#### Texte proposé ####

Je t'écris cette lettre de Lima que tu viens de quitter et où je suis restée. Je t'imagines quelque part dans les aires en train de survoler la Cordillère des Andes. Aujourd'hui, tu as repris l'avion pour retourner dans notre Auvergne chérie et moi je vais continuer mon périple vers le Nord du Pérou. Que te dire, si ce n'est que ces trois semaines de voyage fraternel me laisse autant de beaux souvenirs que de kilomètres parcourus. Entre fierté et nostalgie, je me remémore notre chemin aux pieds des montagnes, de la capitale créole au plus haut lac navigable du monde.

Tu es arrivé avec une question: les voyages forment-ils la jeunesse? On a bien réfléchi à ce problème philosophique tout en pratiquant le bourlingage dans ces espaces lointains. Et alors que tu repars vers l' autre hémisphère, je t'offre ma réponse, une série d'énumérations sans logique, tu prends ce que tu veux et tu contredis le reste.

#### Liste des entrées ####

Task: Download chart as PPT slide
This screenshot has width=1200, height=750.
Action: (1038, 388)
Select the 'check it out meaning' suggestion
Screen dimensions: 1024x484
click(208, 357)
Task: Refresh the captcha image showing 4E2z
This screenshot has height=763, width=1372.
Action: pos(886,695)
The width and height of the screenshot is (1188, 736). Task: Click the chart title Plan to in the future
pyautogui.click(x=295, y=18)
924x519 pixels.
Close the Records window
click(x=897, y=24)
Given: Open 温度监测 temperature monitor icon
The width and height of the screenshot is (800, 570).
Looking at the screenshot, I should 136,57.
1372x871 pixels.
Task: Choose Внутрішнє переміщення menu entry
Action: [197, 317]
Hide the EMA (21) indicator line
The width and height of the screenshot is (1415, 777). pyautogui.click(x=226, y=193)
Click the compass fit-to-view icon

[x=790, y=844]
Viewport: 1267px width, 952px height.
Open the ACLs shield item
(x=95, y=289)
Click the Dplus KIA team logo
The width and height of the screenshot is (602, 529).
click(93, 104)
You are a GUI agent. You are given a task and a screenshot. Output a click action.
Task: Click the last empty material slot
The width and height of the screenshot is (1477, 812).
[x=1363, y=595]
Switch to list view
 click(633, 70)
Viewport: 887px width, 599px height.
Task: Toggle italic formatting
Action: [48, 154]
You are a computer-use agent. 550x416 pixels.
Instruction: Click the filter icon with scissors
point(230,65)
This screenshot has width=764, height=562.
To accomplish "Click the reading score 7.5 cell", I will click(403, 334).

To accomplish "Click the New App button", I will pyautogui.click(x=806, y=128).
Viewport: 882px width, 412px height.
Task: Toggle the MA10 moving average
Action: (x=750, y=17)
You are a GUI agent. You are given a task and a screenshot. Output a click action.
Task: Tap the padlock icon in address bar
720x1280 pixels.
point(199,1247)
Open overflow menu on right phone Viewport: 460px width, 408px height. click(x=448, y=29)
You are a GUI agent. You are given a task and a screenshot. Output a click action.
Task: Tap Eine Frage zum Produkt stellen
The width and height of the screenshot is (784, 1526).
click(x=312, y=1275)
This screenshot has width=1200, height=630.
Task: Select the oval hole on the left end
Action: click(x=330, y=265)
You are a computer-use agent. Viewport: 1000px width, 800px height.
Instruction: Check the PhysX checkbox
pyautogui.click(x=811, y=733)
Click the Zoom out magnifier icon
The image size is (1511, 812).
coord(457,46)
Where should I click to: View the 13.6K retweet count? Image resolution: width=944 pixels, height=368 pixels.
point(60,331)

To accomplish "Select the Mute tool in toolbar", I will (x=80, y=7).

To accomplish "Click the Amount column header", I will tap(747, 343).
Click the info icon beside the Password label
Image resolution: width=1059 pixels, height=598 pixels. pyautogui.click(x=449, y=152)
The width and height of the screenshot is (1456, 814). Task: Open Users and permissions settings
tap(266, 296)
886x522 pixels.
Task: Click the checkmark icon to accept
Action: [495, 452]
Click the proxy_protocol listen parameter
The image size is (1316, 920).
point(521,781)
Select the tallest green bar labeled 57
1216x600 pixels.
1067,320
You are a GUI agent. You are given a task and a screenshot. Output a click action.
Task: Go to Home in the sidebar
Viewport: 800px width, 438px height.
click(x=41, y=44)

####

Consigne donnée 1: Traduisez en anglais cette phrase de la lettre écrite depuis Lima : « Tu es arrivé avec une question: les voyages forment-ils la jeunesse? »
Consigne donnée 2: Relevez tous les noms propres de lieux qui figurent dans la lettre écrite depuis Lima.
Consigne donnée 3: Écrivez la suite de la lettre envoyée de Lima en partant de sa dernière phrase.

Résultat de la tâche 1: You arrived with a question: does travel shape the young?

Résultat de la tâche 2:
- Lima
- Cordillère des Andes
- Auvergne
- Pérou

Résultat de la tâche 3:
Sur d'autres terres lointaines, ma chance c'est l'altérité, mon opportunité la différence. Le monde est beau et vaste, la rencontre belle et féconde. Voyager c'est découvrir ce qui n'est pas mon univers familier, quotidien, rassurant, c'est sortir des sentiers battus, remettre en question ma propre culture et l'enrichir d'idées nouvelles. C'est voir avec ses propres yeux ce que les livres racontent et se mettre à l'épreuve de toute réalité. A l'épreuve des paysages merveilleux de la Cordillère des Andes et du lac Titicaca, de la cité ancestrale du Machu Pichu et des villes pétries d'histoire coloniale. A l'épreuve aussi d'une réalité sociale plus chaotique, d'une pauvreté plus dure et de toutes ces inégalités qui scindent la planète. Leçon d'humilité.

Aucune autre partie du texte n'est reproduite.